Music Features

Interview: Medhane's Moment Has Finally Arrived

The alternative rapper is finally seeing his work pay off, just don't try to box him in

MEDHANE - KEEP LOOKING

Medhane prides himself on being a Hip-Hop antithesis.

Full Circle, the rapper's enigmatic new EP, is produced entirely by him, and the project's dense 15 minutes offer little breathing room. As the polymath sips on a Chai latte in a crowded cafe in Bed-Stuy, Brooklyn, he explains to me that his stream of consciousness raps are purposefully devoid of certain contexts. "It's open to your perception. It's just art," he said. "You don't look at a painting and say, "Oh this painting is about this." Like a painter, Medhane's music ebbs and flows moment to moment and portrays an artist unabashedly present in the art he's creating. I asked if he would describe his music that way, like a painting. "Kinda, but like not really. It is, but it's not, it's just expression." When I asked him who Dan Freeman was, he told me that he was the protagonist of Spook Sat by the Door, a profound 1964 novel about a black CIA agent trying to overthrow the white establishment. When I asked him why he named Full Circle's opening track "DAN FREEMAN," he smiled. "I don't know, that's just what I thought it should be."

As a Brooklyn native, Medhane was raised on the sounds of Soca and Reggae, along with acts like Nas and Indie.Arie. But when he was 11, he admits, he was mostly into screamo. "I forget the name of this band but they had a song called "Daddy's Fallen Angel," he said with a laugh, "and I just thought that was the hardest sh*t ever." After getting in trouble at school, Medhane's father took him to D.C. for the weekend to experience President Obama's inauguration. While they were in town, they also went to see Notorious, a buzzing new biopic about the late Biggie Smalls. "I just went fully down the rabbit hole after that." He started making freestyle videos on his phone, and by his senior year in high school (he graduated when he was 16 after skipping a grade) he was incredibly committed to the genre. But his mom insisted he get a college education, so he reluctantly applied and was accepted into Carnegie Mellon's civil engineering program. As he dragged his heels academically, his music started to buzz, and he recalls flying to London to perform at a sold-out show with Lex Records, only to fly back and return, nameless, to his classes. "That sh*t f*cked me up."

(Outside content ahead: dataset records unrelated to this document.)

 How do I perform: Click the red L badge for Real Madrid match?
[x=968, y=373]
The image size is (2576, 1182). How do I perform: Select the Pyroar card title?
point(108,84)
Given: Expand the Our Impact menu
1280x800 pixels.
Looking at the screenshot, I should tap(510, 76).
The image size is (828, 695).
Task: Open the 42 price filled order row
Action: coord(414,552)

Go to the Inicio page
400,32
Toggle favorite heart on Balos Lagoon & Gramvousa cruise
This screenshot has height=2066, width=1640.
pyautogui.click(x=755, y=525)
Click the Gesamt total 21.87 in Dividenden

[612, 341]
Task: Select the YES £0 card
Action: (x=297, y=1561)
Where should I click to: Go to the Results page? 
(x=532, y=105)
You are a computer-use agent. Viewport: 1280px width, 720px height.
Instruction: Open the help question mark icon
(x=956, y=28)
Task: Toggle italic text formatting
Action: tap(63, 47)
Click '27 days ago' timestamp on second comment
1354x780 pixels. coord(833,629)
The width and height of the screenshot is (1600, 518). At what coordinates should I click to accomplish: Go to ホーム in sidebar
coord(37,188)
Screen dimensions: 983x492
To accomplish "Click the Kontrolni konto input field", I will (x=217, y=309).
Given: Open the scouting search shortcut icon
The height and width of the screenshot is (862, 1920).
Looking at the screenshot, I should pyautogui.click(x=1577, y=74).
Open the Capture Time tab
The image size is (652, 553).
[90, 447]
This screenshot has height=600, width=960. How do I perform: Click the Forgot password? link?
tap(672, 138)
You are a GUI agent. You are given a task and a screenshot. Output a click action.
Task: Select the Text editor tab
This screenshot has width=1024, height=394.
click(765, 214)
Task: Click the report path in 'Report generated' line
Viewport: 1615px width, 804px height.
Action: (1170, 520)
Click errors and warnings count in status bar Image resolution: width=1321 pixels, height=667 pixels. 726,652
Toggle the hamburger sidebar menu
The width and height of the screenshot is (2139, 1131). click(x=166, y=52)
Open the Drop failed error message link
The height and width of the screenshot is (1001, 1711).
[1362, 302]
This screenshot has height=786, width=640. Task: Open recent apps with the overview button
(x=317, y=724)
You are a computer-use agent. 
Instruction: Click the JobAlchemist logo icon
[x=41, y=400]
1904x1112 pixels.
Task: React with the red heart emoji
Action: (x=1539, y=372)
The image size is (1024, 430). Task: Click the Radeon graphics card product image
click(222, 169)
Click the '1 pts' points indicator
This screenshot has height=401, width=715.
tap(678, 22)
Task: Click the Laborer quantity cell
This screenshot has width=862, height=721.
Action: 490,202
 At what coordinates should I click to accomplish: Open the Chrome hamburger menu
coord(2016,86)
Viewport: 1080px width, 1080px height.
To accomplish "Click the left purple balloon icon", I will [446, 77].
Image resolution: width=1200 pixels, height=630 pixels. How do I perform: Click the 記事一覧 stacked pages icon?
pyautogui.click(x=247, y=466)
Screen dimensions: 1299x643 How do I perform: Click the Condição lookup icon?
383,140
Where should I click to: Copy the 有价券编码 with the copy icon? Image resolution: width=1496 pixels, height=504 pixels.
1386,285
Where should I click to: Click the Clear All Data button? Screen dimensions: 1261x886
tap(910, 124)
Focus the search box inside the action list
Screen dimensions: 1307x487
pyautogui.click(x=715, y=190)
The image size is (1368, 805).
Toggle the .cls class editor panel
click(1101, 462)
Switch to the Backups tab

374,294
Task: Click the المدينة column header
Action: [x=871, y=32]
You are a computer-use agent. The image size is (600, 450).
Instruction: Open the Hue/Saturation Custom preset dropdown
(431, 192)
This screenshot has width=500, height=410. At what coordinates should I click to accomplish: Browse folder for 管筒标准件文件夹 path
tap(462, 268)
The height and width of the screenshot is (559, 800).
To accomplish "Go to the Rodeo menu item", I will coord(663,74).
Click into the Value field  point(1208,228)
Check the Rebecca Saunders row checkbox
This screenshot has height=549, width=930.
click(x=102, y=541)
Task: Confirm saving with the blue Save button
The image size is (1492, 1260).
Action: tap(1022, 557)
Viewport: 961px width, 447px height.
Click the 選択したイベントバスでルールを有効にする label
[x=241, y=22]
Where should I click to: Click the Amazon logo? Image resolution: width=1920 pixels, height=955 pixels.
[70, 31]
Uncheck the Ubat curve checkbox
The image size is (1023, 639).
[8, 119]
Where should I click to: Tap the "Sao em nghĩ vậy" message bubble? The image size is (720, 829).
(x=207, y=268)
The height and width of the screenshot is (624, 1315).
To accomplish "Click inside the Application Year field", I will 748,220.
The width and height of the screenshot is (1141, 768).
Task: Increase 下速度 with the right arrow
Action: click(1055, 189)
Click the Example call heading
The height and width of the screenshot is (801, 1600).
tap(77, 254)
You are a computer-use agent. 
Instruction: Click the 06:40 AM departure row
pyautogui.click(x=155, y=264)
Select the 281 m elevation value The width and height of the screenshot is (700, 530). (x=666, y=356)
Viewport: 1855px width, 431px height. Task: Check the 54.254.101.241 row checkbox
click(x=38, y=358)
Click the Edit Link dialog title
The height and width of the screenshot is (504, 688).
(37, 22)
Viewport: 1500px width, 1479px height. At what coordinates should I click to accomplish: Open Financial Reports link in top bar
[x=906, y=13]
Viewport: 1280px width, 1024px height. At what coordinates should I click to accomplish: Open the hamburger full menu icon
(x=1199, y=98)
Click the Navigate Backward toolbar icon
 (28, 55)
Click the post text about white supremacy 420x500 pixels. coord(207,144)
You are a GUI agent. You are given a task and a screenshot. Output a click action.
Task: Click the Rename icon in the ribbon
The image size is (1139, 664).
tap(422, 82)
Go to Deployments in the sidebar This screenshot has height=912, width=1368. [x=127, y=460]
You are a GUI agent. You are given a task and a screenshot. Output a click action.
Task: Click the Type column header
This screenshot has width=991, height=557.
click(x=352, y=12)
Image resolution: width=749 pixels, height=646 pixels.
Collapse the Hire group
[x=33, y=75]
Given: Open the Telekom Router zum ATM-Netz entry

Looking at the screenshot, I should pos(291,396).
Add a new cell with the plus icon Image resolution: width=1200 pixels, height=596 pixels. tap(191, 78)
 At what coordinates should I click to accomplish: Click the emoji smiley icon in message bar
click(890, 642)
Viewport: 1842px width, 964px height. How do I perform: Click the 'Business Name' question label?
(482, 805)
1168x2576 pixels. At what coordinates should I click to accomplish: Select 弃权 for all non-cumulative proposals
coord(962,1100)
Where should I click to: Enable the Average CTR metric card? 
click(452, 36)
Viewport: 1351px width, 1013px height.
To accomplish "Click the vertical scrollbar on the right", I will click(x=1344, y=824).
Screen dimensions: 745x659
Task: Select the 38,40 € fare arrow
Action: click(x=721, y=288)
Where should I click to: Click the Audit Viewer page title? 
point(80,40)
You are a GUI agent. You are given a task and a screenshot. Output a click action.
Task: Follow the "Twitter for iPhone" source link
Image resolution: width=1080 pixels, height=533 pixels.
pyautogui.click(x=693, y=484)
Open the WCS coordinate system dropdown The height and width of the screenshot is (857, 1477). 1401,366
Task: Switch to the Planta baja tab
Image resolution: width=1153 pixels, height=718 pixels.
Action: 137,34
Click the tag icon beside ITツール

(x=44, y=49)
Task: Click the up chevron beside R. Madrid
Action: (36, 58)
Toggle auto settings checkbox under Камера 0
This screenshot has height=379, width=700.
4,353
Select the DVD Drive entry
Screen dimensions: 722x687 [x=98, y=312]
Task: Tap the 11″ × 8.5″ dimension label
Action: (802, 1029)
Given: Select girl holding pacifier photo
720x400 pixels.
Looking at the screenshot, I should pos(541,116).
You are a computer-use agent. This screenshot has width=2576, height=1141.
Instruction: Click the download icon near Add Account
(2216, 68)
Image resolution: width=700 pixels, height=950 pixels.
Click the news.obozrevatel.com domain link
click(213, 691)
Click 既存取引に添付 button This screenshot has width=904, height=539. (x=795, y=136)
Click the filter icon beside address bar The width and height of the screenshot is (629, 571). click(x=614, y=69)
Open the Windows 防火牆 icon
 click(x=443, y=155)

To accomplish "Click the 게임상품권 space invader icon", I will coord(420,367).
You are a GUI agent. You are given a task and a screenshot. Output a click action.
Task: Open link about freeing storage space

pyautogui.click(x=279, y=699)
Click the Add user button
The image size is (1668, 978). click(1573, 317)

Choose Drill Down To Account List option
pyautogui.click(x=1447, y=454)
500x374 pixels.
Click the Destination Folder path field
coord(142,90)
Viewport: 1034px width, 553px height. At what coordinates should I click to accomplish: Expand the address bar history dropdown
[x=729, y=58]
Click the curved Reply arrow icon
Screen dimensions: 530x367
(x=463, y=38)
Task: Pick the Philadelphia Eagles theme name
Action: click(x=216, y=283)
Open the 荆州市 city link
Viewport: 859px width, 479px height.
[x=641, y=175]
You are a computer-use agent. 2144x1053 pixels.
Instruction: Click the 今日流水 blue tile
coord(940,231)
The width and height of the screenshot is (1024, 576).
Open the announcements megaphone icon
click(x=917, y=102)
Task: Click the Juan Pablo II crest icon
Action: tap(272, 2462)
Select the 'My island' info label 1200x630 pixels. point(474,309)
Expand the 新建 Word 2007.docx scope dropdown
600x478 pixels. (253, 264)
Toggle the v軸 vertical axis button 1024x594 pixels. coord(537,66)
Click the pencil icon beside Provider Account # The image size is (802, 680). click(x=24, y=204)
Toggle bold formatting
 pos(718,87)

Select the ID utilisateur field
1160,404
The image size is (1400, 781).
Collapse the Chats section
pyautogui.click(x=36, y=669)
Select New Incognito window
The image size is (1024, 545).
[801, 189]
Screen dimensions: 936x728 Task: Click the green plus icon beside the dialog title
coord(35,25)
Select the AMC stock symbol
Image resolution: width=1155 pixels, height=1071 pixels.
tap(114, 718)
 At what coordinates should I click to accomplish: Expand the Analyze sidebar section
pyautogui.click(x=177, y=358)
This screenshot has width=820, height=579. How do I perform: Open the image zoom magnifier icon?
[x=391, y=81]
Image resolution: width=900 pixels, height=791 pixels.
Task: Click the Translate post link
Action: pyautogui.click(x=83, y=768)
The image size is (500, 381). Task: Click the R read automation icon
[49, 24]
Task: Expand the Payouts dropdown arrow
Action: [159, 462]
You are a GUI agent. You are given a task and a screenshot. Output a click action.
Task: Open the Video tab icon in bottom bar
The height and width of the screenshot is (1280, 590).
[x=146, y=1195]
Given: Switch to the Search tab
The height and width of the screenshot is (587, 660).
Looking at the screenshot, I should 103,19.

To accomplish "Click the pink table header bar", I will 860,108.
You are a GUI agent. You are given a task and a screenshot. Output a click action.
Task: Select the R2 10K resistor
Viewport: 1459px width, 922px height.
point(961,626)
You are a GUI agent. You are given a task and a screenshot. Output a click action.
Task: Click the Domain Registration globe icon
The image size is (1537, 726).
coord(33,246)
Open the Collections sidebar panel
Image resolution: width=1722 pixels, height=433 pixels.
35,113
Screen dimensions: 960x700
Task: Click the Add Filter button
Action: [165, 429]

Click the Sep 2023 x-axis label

His free form art thrives on unpredictability, so as a result, Medhane can't stand when the press, myself included, tries to decipher it. His lyrical meandering is often boxed in with that of Earl Sweatshirt. The comparison is often intended as a compliment, but all of it just frustrates him. "They always try to be like, "This is about depression," or, "On this song [Medhane] recalls a three-day bender." He scoffed. "There was no 3-day bender that ever occurred in my life." He refers me to a lyric from "I WAS JUST IN THE MARA." "Still speaking in code, I know how them riddles go? That's kinda what that means."

Did you see things start to change after Pitchfork reviewed Ba Suba, Ak Jamm?

"Kinda, but not really. After that project, I went back to school and...I was just going through it. I stopped putting out music, I dropped "Sky," but I was just so stressed that I went ghost. No tweets, no music for like six or seven months."

What was that experience like? What did you do to take care of yourself?

"I ghosted a lot of my friends. I was just overwhelmed. I watched a lot of Blacklist, and that show sucks. I was watching bad TV, bro, when I should be making beats. I was on some self-doubt s*it. That's what I was doing."

When did all that start to change for you?

"I graduated and got back in touch with MIKE and Caleb [Giles] and just kinda started making tracks again. I also took a family trip to Kenya, and it restored me somehow. Just coolin' with my family really brought me back. When I got back from [that trip] it was go time."

Then you dropped Own Pace?

"Yeah, and that album did numbers. That was kinda me explaining what I had gone through during that time, and people really related to it."

So what's different now with Full Circle?

"It's totally self-produced, and it's just getting more in-depth. More in-depth with certain topics. I'm just exploring that time more and exploring what really happened.

Creatively, Full Circle is a lot denser than your previous work. What inspired you all to head in this alternative direction?

"I don't know, bro. I just try to mix everything I f*ck with. I feel like out of all the homies I'm the most versatile. I could play you five songs of mine that all sound different, that all slap, and I'm not switching my style on none of them. I listen to all types of sh*t.

What's next for you?

I'm tryna run it up this year. I'm 23, I gotta be on my Jordan s*it. I'm putting out three projects this year.

It seems like things are really changing for you.

"It seems like it. I don't know. There's always that skepticism that comes with life when good s*it starts to happen to you. But everybody just keeps telling me like just keep going, which is kinda what I'm doing. We not falling off no time soon, ever."